Aslanbech Qeytuqo was a Kabardian prince of the Qeytuqo family who played a major role in the political struggles of Kabardia during the second half of the 16th century. A leading rival of Temruqo the Brave, he headed a coalition of Kabardian princes allied with the Crimean Khanate and the Ottoman Empire against the pro-Muscovite Idarid faction. In 1589, following the death of the senior Kabardian prince Qambolet Idar, Aslanbech was chosen as Grand Prince of Kabardia, but died shortly after his election.

==Life==
Aslanbech was the second son of Qeytuqo I and one of the prominent Kabardian princes of the 16th century. He belonged to the powerful Qeytuqo family, which played a major role in the political struggles of Kabardia during this period. Aslanbech emerged as one of the principal rivals of the Idarid dynasty, particularly of Temruqo the Brave, and became a leading figure among the Kabardian princes opposed to Temruqo's alliance with Muscovy.

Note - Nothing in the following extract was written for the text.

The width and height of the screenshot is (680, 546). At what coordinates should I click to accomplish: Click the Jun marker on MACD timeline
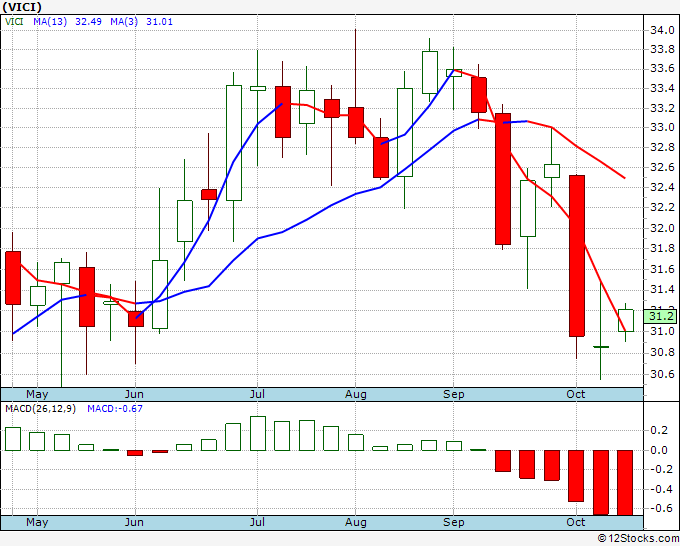click(134, 522)
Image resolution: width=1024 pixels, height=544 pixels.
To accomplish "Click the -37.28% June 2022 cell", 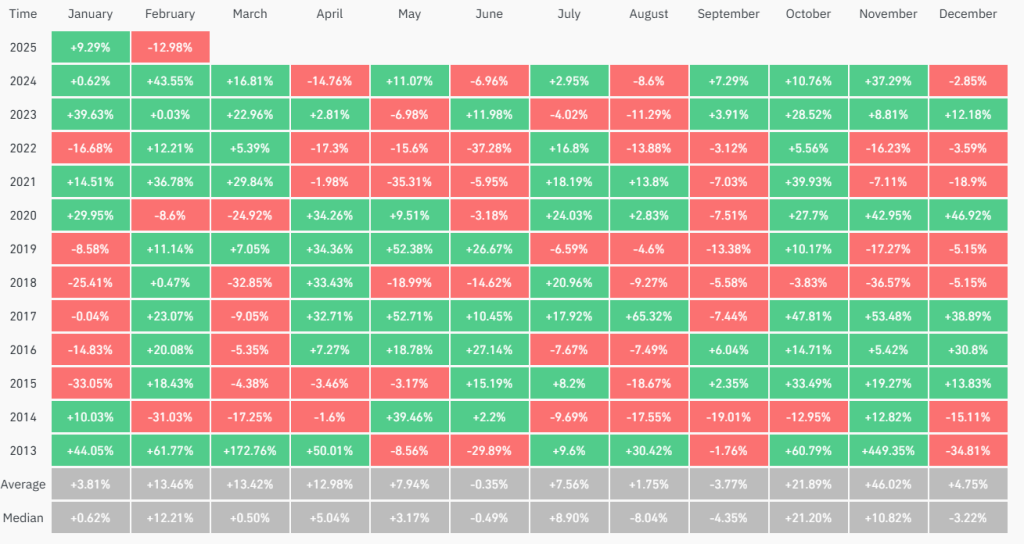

===Struggle with Temruqo===
In the early 16th century, Prince Temruqo the Brave entered into conflict with the sons of Qeytuqo, including Aslanbech. As a result of this struggle, Temruqo was forced to migrate with his family to Lesser Kabardia. The conflict is generally considered to have stemmed from a dynastic dispute over the title of supreme prince of Kabardia. After the death of Prince Jilakhstan in the 1550s, Temruqo became the senior prince of Lesser Kabardia, and the territory under his control became known as "Idarey".

By the early 1560s, Kabardia had become divided into two opposing political coalitions. Temruqo, supported by the Tsardom of Russia and the Greater Nogai Horde, faced a rival alliance led by Shiapshoqo and Aslanbech, who were backed by the Crimean Khanate, the Lesser Nogai Horde, and indirectly by the Ottoman Empire. Although Temruqo initially achieved several successes, opposition among the Kabardian princes strengthened, and in 1563 he was forced to flee Kabardia with his sons and seek refuge in Astrakhan. Ivan the Terrible soon intervened in the conflict. Temruqo received military assistance from Astrakhan consisting of approximately 500 musketeers and 500 Cossacks, a considerable force by the standards of sixteenth-century Kabardia. With this contingent, commanded by Grigory Semyonovich Pleshcheev, Temruqo managed to return and drive his rivals from his lands.
Despite these setbacks, the Qeytuqo faction remained influential. In 1566 Temruqo requested that Ivan IV build a fortress on the Terek River, warning that the Qeytuqo family, led by Aslanbech and Shiapshoqo, continued to pose a serious threat. The Muscovite tsar approved the request and in February 1567 dispatched laborers and equipment to Kabardia for the construction of the fort.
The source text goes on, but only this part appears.